Electric power sends energy through a circuit to power an electrical device. A battery may be spent after it delivers its energy, or we may be able to refresh it. Much of modern society might not have evolved the way it did without this magical device. Did Volta make the first battery, or was it someone else? Let’s find out.
Who Made the First Battery: Was It Volta?
The answer to this question depends on what we consider a battery to be. That piece of the puzzle is simple. A battery has a positive cathode terminal, and a companion negative anode one.
The negative anode stores the energy. But this energy must flow across to the cathode through an electrolyte before it can leave the battery. The device that Alessandro Volta invented in 1800 meets those basic criteria.

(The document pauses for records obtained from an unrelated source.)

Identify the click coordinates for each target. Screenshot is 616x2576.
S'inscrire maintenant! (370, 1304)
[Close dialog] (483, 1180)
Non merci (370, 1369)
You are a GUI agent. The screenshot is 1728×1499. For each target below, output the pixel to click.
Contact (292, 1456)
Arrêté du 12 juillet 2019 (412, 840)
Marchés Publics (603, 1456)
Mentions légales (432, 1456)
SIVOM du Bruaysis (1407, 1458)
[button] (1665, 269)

His voltaic pile contained pairs of alternating zinc and copper discs, between which energy flowed through pieces of cloth soaked in salty water. Volta definitely made a pioneering battery. But was it the first one?

What If the Leyden Jar Was the First Battery?

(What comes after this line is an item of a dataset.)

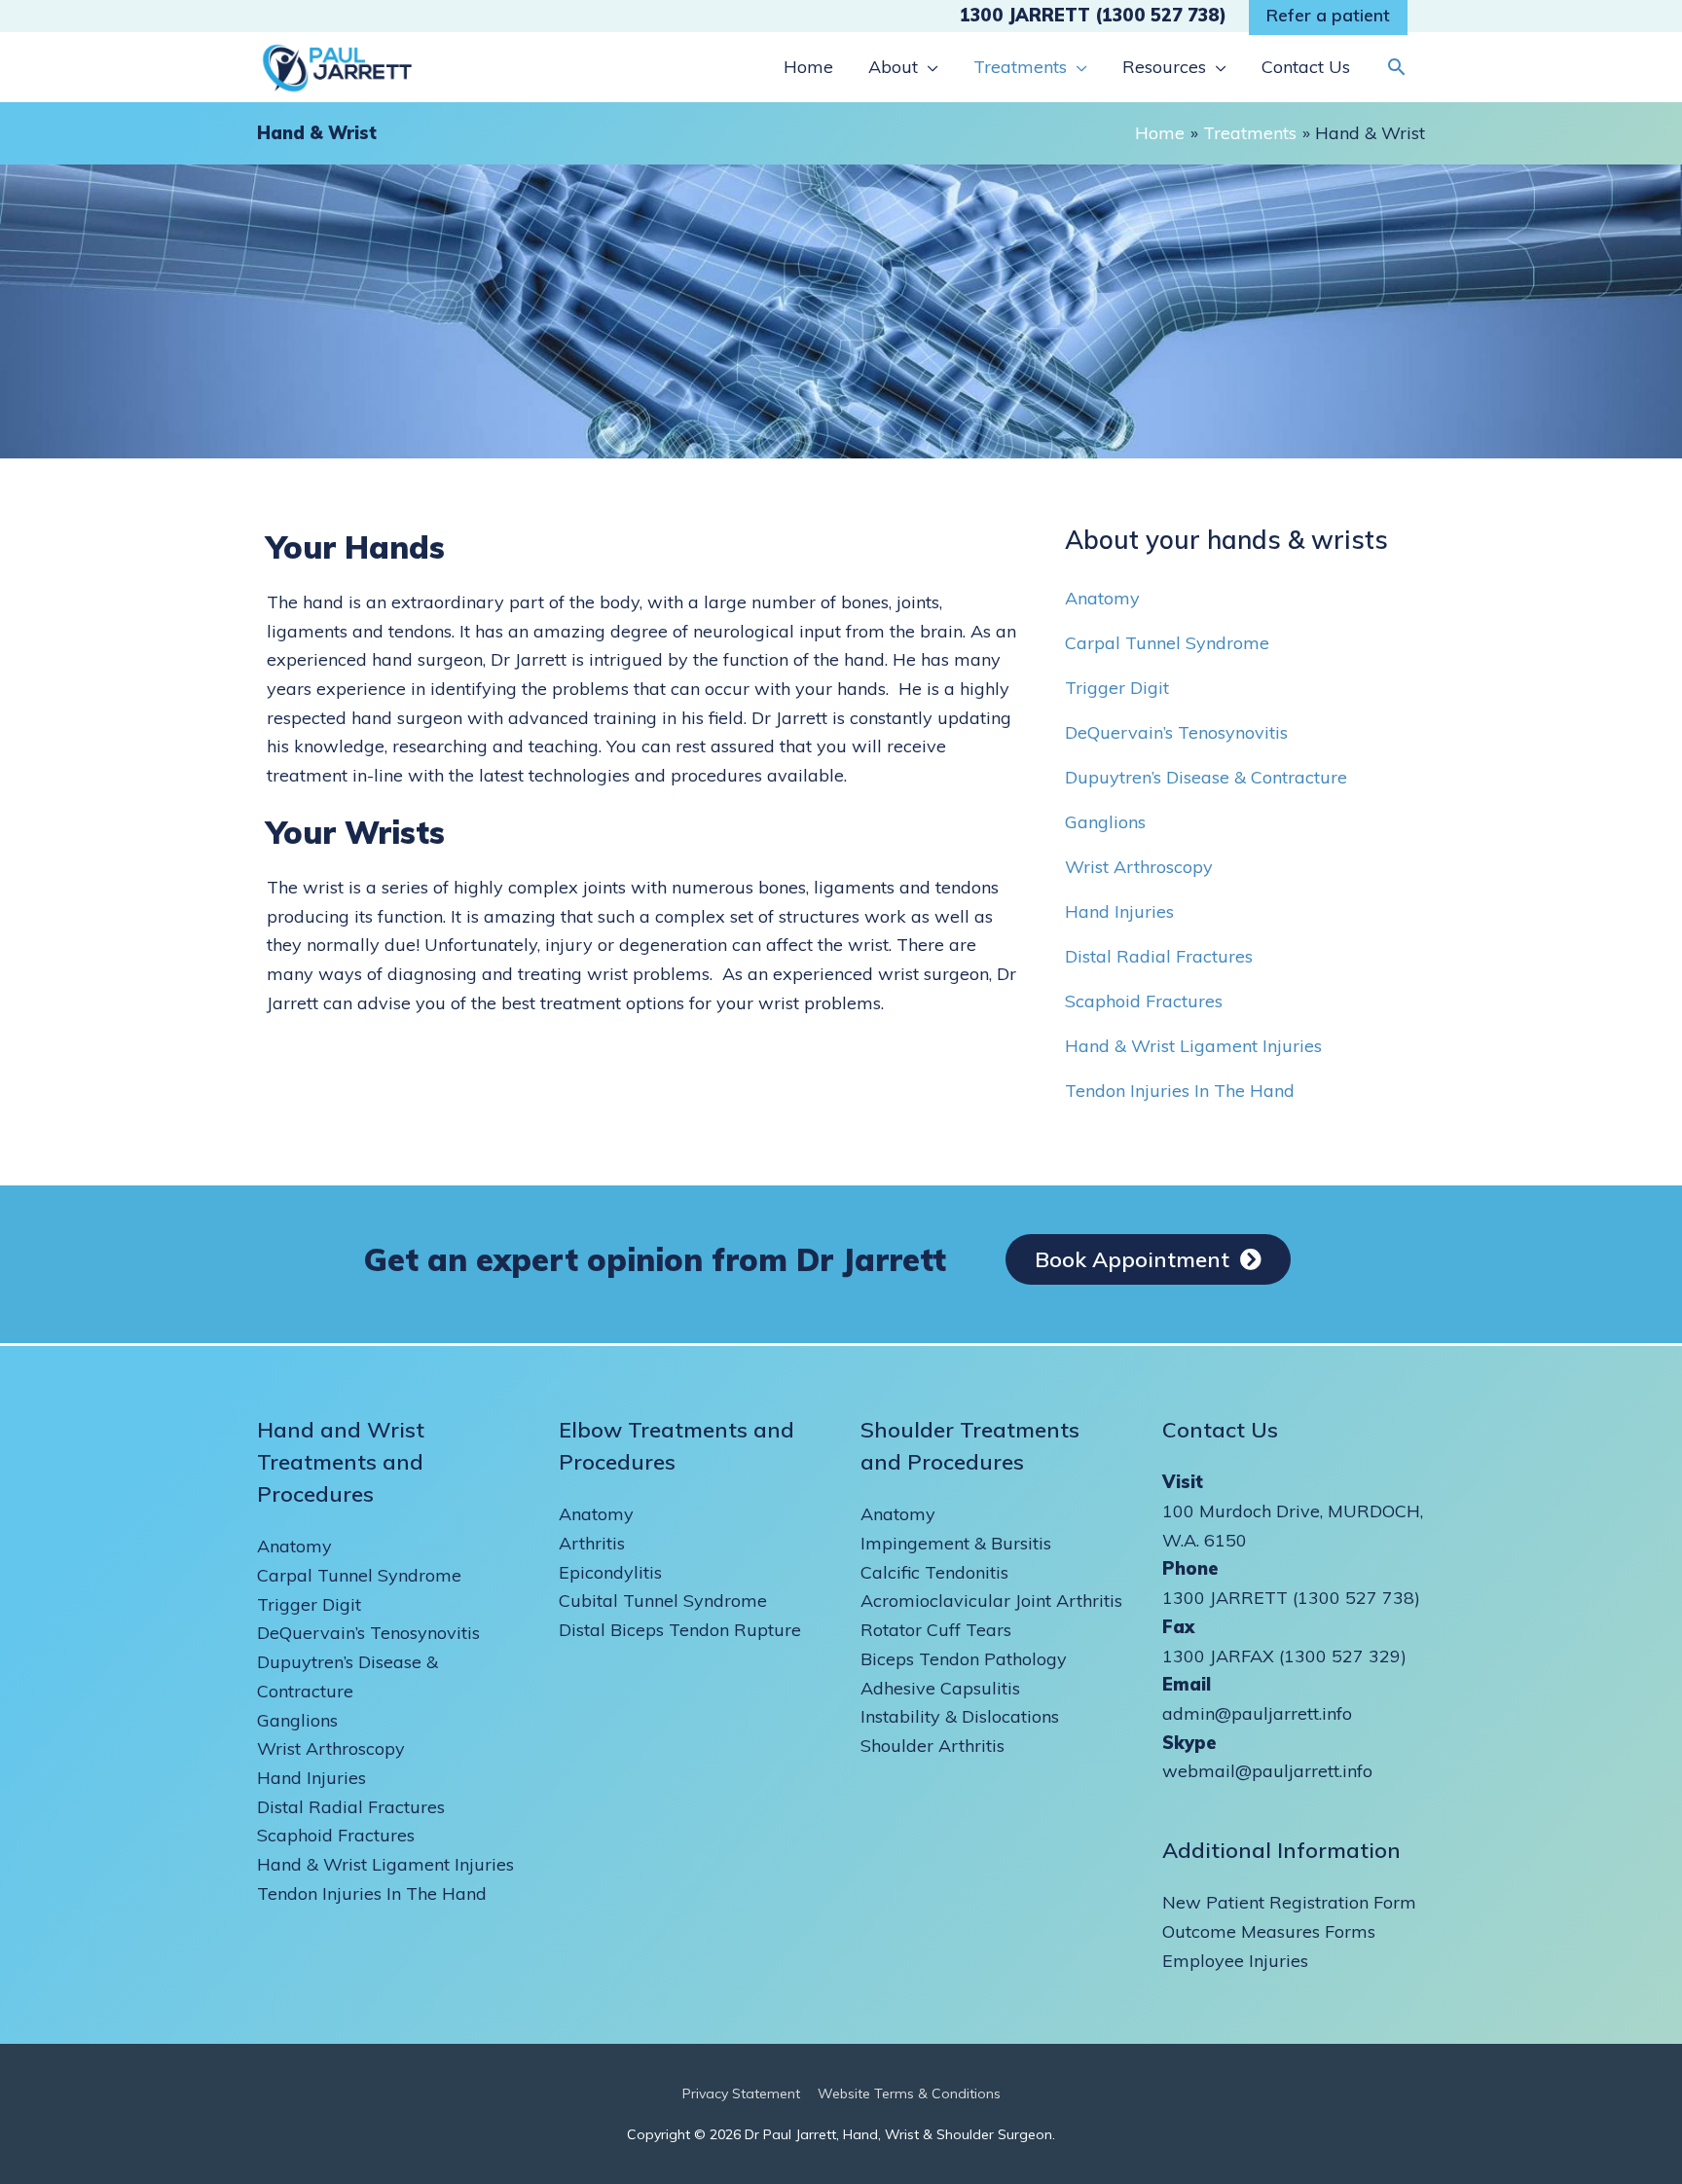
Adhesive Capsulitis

This is where the story gets interesting. Two men, Ewald von Kleist and Pieter van Musschenbroek came up with the same idea in 1745, working independently.
Their invention was a glass jar with a lid, and a metal foil terminal cemented to the inside and the outside. A separate metal terminal projected vertically through the lid, while contacting the metal foil. The current flowed if the jar contained water.
This device that we now call the leyden jar released the energy it stored in one single quick burst. Therefore,we have to agree that Volta made the first battery. This is because his pile delivered a flow of energy.

One Was a Battery. The Other Was a Capacitor
Volta’s device was the first battery, because a static electrical charge flowed from it. The Leyden Jar was the first capacitor, because it stored electrostatic energy in an electrical field.
Both devices exist side by side in our world of electricity storage.The big difference is batteries deliver greater energy density, while capacitors charge and discharge much faster.